Anyone playing online poker should read this http://www.interhack.net/people/cmcurtin/snake-oil-faq.html.
Keep in mind that the process to shuffle a deck is the same process used to encrypt a key. With a shuffle, a seed number, called a key in encryption, is used as a parameter for a function that will produce a series of random numbers. The process to hack a card room in order to know everyone’s card is the same as a hacker would use to decrypt other data on the internet. It is a very easy thing to write an insecure application especially when known insecure methods are used and as in the case of online poker there is a need to add a certain amount of entropy to the seed possibilities. I look at the fairness pages for most poker rooms and they are either saying nothing, not enough or touting methods that are known to be insecure, such as time of day, mouse movements, and network traffic.

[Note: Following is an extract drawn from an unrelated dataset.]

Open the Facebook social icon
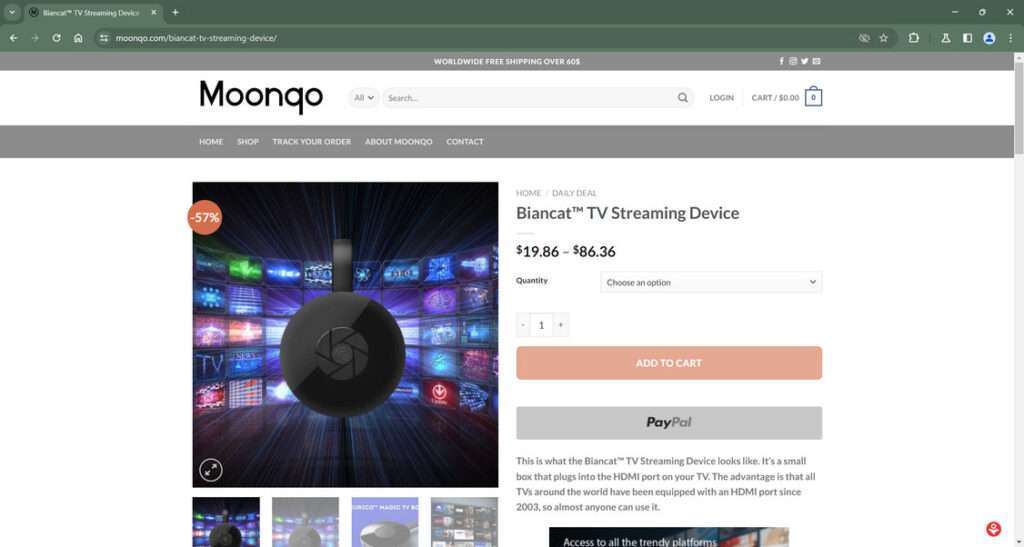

In order for a card room to have a secure shuffle the source of the data needs to be perfectly casual. It is arguable rather some things such as user mouse positions and network traffic can be considered casual or casual enough. However there are methods such as using radiation decay or random background noise that are perfectly casual. Why are they using other methods that may or may not be casual? A good secure seed cannot be hacked if the source of the data used to produce the key cannot be reproduced, guessed at reasonably or sniffed. Everything can be known about the production of the key, the PRNG used, the type of data source used, the size of the key, the entropy of the seed etc, and the seed cannot be hacked if the data used to produce the seed is casual.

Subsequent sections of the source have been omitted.